▶ _Task set_
1) Please list the typical coronavirus symptoms that the Pence red eye article attributes to the CDC.
2) Carry the Pence red eye article forward from its final sentence, in keeping with its tone and subject.

The medical facts about Mike Pence’s debate red eye

Vice President Mike Pence on Wednesday night managed to make it to the debate stage despite the fact the White House is in the middle of a coronavirus outbreak that seems to continue to grow. 

During the debate against Democratic vice presidential nominee Kamala Harris, Pence’s left eye quickly became the talk of the internet after people noticed it appeared to be red and blurry throughout his performance.

While it’s not clear why the vice president’s eye looked a bit off and he recently tested negative for COVID-19, it prompted many users to speculate on whether it could be an indication Pence may be infected with the coronavirus, as pink eye is known to be a symptom. 

 

Typical symptoms of the coronavirus include fever, cough, nasal congestion, sore throat, fatigue and shortness of breath, according to the Centers for Disease Control and Prevention (CDC). 

Although it’s true conjunctivitis has been seen in coronavirus patients, it appears to be a rare occurrence. 

A meta-analysis published in the Journal of Medical Virology in May found conjunctivitis occurs in about 1.1 percent of all COVID-19 cases.

▶ _Stored data_
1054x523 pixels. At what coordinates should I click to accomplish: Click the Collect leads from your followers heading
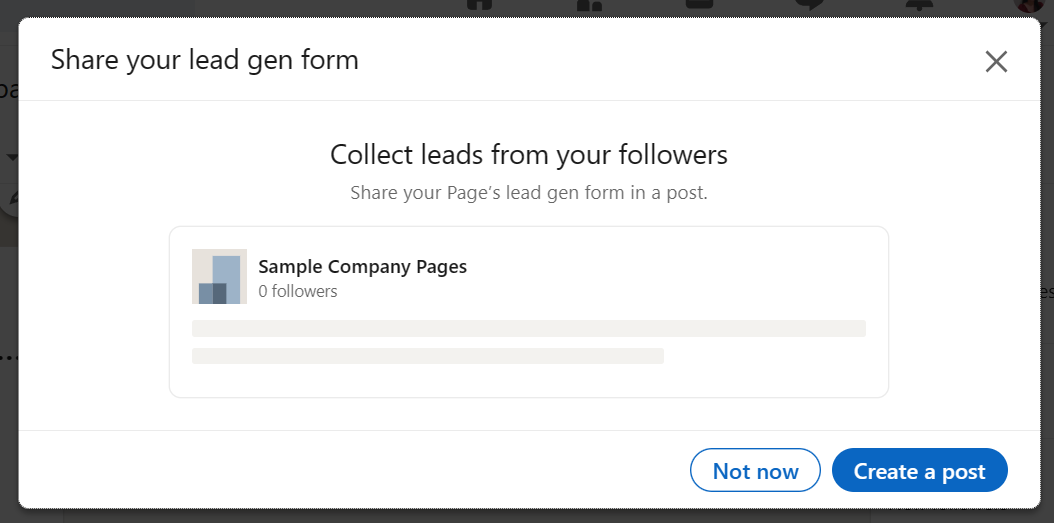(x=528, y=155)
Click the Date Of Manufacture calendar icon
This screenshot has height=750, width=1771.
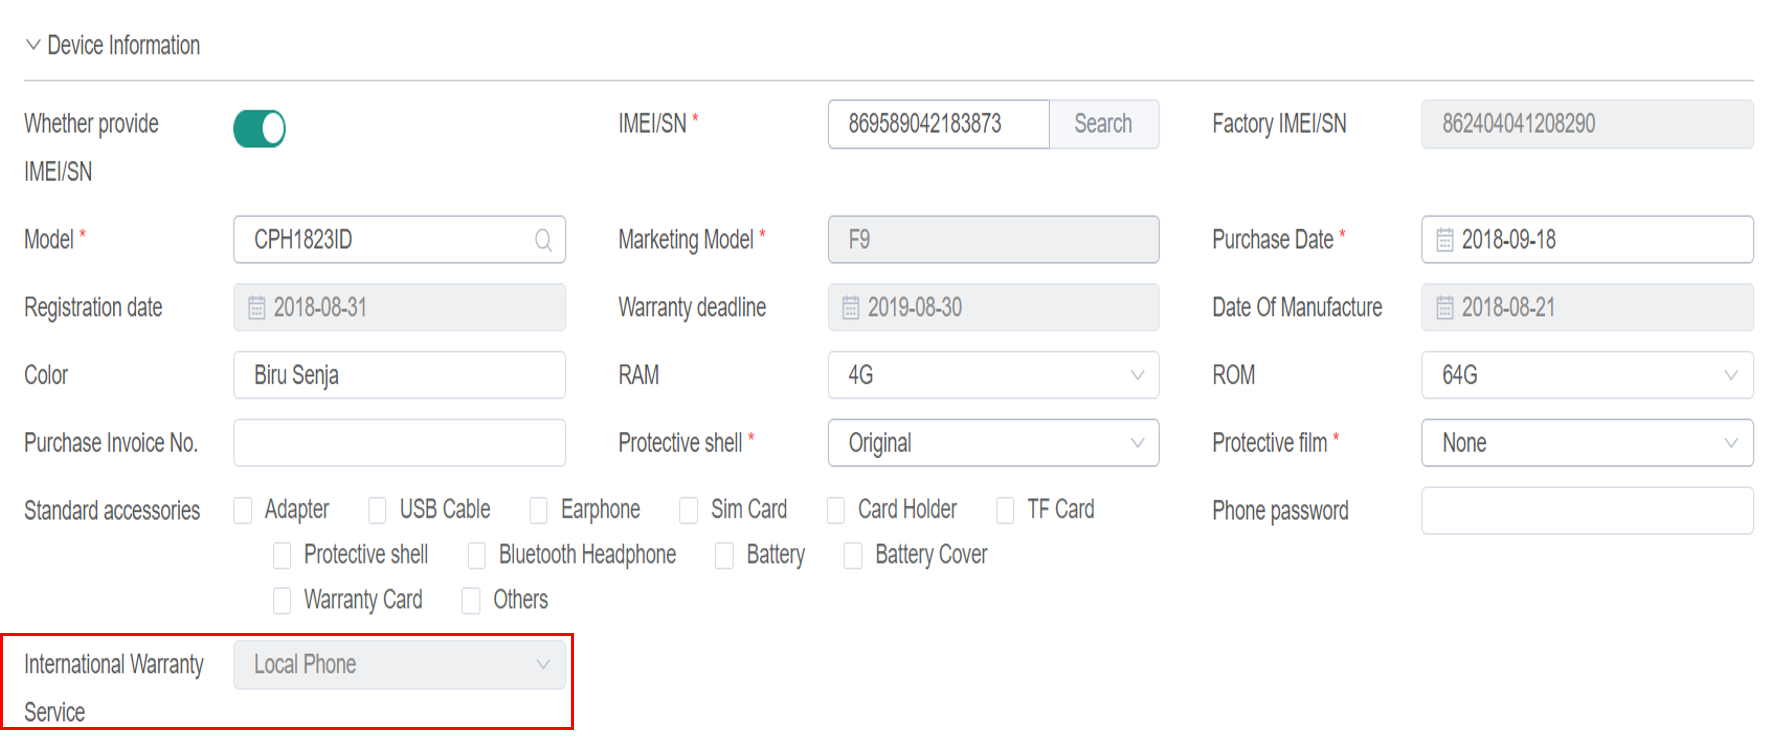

▶ _Exercise responses_
1)
Fever
Cough
Nasal congestion
Sore throat
Fatigue
Shortness of breath

2)
The study found pink eye was more common in severe coronavirus cases. The symptom was seen in 3 percent of severe cases compared to just 0.7 percent of mild cases. 

Conjunctivitis can be highly contagious and is typically caused by bacteria and adenoviruses that can spread easily from person to person, so COVID-19 is certainly not the only possible infectious cause of eye redness. 

It’s also a giant leap to make the claim Pence was experiencing pink eye to begin with, let alone that it was brought on by the coronavirus. Redness in the eyes can be caused by a long list of possibilities such as dry eyes, allergies and broken blood vessels in the eye. 

As President Trump and several other White House officials, aides and advisers have tested positive for COVID-19 over the past week, Pence tested negative for the virus on Tuesday and “has remained healthy, without any COVID-19 symptoms,” according to his physician Jess Schonau.